Rescale the lines that start with the one containing "Task: Tap the 470pF label next to the left" and go on through the one containing "Action: [332, 477]". Reproduce only these lines in full, requests included, with every coordinate in the answers multiplied by 0.3 and rounded to a whole number, halves rounding up.
______
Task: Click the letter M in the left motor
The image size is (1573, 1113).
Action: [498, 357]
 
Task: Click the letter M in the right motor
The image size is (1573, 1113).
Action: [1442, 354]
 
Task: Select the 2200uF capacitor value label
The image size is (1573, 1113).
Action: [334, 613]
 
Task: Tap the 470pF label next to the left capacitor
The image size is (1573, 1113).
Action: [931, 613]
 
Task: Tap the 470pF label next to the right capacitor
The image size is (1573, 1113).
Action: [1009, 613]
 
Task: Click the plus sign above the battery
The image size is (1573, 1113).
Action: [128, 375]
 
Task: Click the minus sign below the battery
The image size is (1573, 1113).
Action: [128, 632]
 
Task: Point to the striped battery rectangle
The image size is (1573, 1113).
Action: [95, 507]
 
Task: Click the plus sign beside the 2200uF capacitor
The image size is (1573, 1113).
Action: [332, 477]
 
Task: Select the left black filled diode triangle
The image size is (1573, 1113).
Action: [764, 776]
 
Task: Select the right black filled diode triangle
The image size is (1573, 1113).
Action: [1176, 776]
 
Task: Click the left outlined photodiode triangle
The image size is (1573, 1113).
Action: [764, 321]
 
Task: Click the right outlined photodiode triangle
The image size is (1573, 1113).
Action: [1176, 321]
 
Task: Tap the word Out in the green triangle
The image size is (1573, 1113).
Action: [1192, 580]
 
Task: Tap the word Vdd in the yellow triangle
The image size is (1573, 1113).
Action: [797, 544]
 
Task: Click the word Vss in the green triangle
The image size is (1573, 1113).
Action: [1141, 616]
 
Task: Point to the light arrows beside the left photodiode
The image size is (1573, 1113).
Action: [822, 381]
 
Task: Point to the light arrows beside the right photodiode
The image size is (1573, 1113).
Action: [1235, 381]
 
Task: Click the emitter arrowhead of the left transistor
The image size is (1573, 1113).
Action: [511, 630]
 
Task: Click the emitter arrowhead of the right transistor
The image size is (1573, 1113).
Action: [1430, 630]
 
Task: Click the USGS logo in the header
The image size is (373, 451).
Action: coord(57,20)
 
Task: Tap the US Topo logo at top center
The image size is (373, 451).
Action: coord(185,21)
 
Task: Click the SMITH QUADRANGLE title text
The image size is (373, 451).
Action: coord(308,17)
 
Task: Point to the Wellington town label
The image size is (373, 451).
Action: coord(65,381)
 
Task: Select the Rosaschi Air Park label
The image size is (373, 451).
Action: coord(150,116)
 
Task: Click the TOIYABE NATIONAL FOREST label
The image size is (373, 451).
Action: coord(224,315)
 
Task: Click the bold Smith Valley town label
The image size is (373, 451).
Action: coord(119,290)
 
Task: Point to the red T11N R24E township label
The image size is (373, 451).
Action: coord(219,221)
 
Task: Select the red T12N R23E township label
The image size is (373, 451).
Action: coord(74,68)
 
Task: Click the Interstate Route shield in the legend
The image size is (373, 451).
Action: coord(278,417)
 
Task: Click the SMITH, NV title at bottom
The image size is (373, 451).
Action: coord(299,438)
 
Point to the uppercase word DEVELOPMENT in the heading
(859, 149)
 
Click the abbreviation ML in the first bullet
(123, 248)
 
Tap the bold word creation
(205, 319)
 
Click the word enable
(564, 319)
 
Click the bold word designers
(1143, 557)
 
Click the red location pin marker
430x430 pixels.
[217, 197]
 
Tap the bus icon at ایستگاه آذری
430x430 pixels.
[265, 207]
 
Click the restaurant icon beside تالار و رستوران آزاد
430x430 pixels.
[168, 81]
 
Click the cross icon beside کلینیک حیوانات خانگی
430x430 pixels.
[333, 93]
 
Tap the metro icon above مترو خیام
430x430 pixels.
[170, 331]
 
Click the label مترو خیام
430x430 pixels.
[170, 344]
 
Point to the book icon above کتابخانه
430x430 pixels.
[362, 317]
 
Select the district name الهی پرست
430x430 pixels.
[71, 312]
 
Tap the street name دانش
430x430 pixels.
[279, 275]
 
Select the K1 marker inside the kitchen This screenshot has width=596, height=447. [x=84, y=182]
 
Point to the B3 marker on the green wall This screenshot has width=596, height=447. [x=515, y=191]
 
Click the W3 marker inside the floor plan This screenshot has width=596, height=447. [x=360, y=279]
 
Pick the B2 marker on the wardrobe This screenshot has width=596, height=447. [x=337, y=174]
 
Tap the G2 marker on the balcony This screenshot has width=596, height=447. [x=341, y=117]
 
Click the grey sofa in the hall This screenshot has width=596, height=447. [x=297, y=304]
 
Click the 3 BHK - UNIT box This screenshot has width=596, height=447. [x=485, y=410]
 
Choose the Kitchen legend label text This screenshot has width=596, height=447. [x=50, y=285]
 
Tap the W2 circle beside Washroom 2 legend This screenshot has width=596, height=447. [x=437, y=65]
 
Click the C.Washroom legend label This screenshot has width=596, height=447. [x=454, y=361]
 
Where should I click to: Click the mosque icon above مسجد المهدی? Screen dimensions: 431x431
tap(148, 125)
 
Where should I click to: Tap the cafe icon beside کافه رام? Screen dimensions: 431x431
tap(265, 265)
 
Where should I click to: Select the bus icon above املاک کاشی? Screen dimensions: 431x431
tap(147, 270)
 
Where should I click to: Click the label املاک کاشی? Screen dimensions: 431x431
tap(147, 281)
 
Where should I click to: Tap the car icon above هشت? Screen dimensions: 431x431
______
## RESULT OF THE EXERCISE
Task: Tap the 470pF label next to the left capacitor
The image size is (1573, 1113).
Action: [279, 184]
 
Task: Tap the 470pF label next to the right capacitor
The image size is (1573, 1113).
Action: [303, 184]
 
Task: Click the plus sign above the battery
The image size is (1573, 1113).
Action: [38, 113]
 
Task: Click the minus sign below the battery
The image size is (1573, 1113).
Action: [38, 190]
 
Task: Point to the striped battery rectangle
The image size is (1573, 1113).
Action: [29, 152]
 
Task: Click the plus sign beside the 2200uF capacitor
The image size is (1573, 1113).
Action: [100, 143]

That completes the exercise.